Pipelines without macros #639

ablaom · 2021-09-17T05:10:08Z

This PR is a step towards replacement of @pipeline with non-macro alternatives (JuliaAI/MLJ.jl#594). It implements new parametric types for pipelines and a new constructor Pipeline, following the suggestions of @CameronBieganek in the cited issue.

The new pipelines offer all the features of @pipeline with the exception of target transformations, which are to be provided with a separate wrapper. Additional features are:

inverse_transform is implemented, where that makes sense (there was an issue raised, which I cannot find)
implement predict for unsupervised pipelines ending in a model that implements predict (clustering) (Cannot call predict on a @pipeline when the last component is a transformer MLJClusteringInterface.jl#10)
option to specify cache=false to suppress data caching at internal nodal machines
Alternative constructor using |>. When two pipelines are concatenated, the result is flat (does not introduce an extra layer of hyper-parameter nesting).
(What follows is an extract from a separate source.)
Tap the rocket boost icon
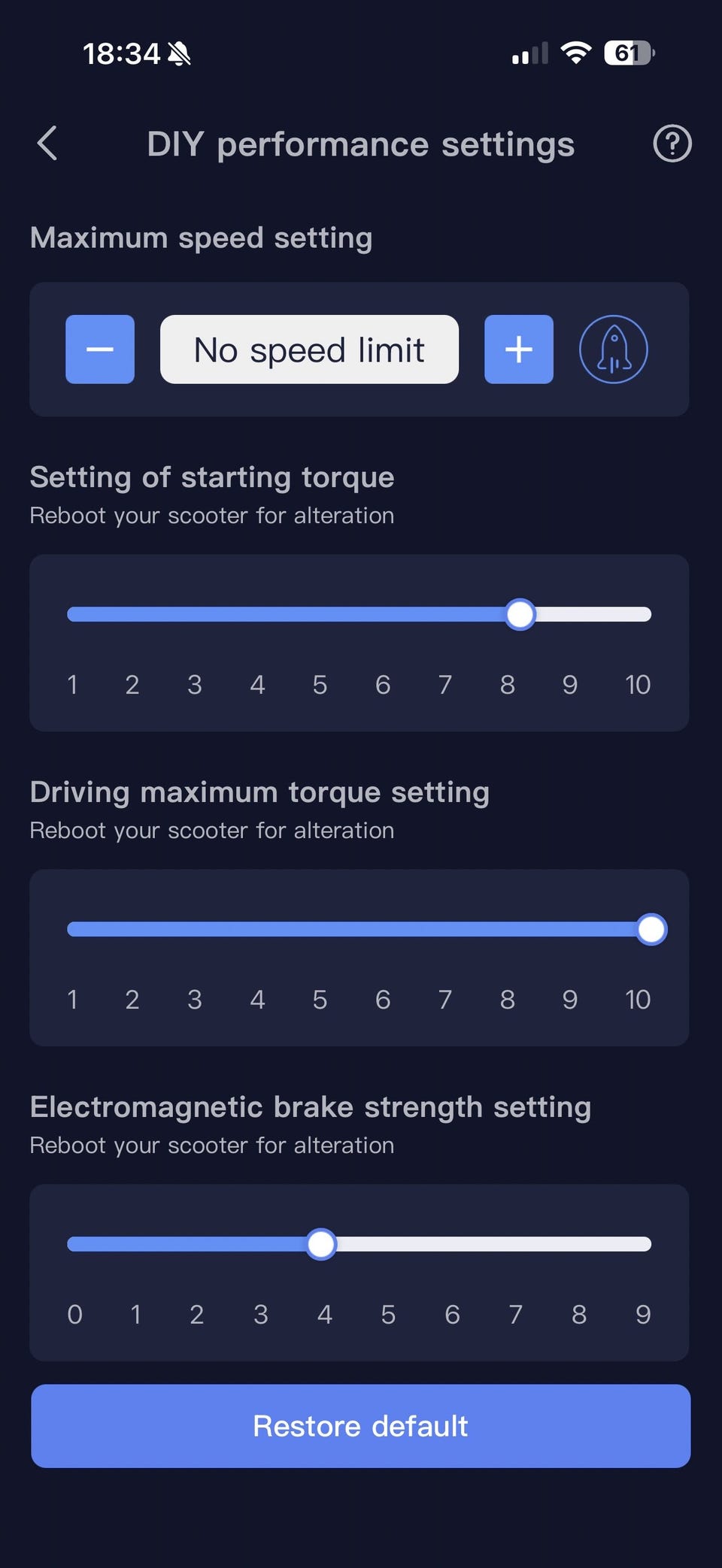 point(614,350)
The new doc-string is copied below under "details".

Conflict with existing feature

The overloading of |> conflicts with the "arrow syntax" described here but never actually documented in the manual. It's purpose is to reduce code needed to build learning networks. I have not seen it used anywhere outside of the cited tutorial and would suggest linear pipelines, as a more common use-case, would be a better use. A non-breaking alternative would be to overload the generic associative operator *.

@tlienart may wish to comment.

What do others think?

edit The actual doc-string has minor changes.
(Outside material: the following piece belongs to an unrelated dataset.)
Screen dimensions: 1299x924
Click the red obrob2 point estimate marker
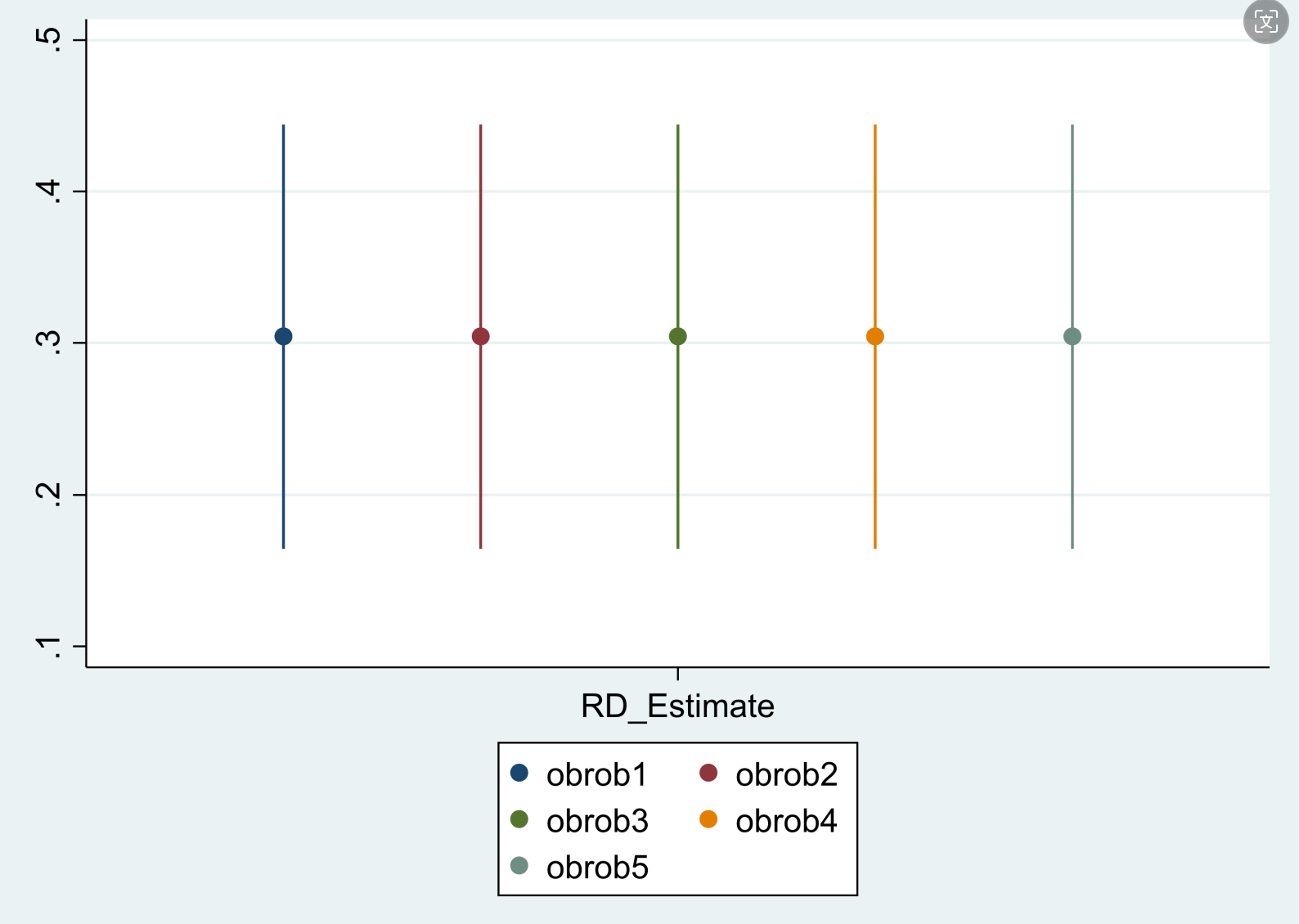(480, 336)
Pipeline(component1, component2, ... , componentk; options...)
Pipeline(name1=component1, name2=component2, ..., componentk; options...)
component1 |> component2 |> ... |> componentk

Create an instance of composite model type which sequentially composes
the specified components in order. This means component1 receives
inputs, whose output is passed to component2, and so forth. A
"component" is either a Model instance, a model type (converted
immediately to its default instance) or any callable object.

At most one of the components may be a supervised model, but this
model can appear in any position.

The @pipeline macro accepts key-word options discussed further
below.

Ordinary functions (and other callables) may be inserted in the
pipeline as shown in the following example:

Pipeline(X->coerce(X, :age=>Continuous), OneHotEncoder, ConstantClassifier)

Syntactic sugar

The |> operator is overloaded to construct pipelines out of models,
functions, and existing pipelines:

LinearRegressor = @load LinearRegressor pkg=MLJLinearModels add=true
PCA = @load PCA pkg=MultivariateStats add=true

pipe1 = MLJBase.table |> ContinuousEncoder |> Standardizer
pipe2 = PCA |> LinearRegressor
pipe1 |> pipe2

Special operations

If all the components are invertible unsupervised models
(transformers), then inverse_transform is implemented for the
pipeline. If there are no supervised models, then predict is
nevertheless implemented, assuming the last model (such as KMeans
clustering) also implements it. Similarly, calling transform on a
supervised pipeline calls transform on the supervised component.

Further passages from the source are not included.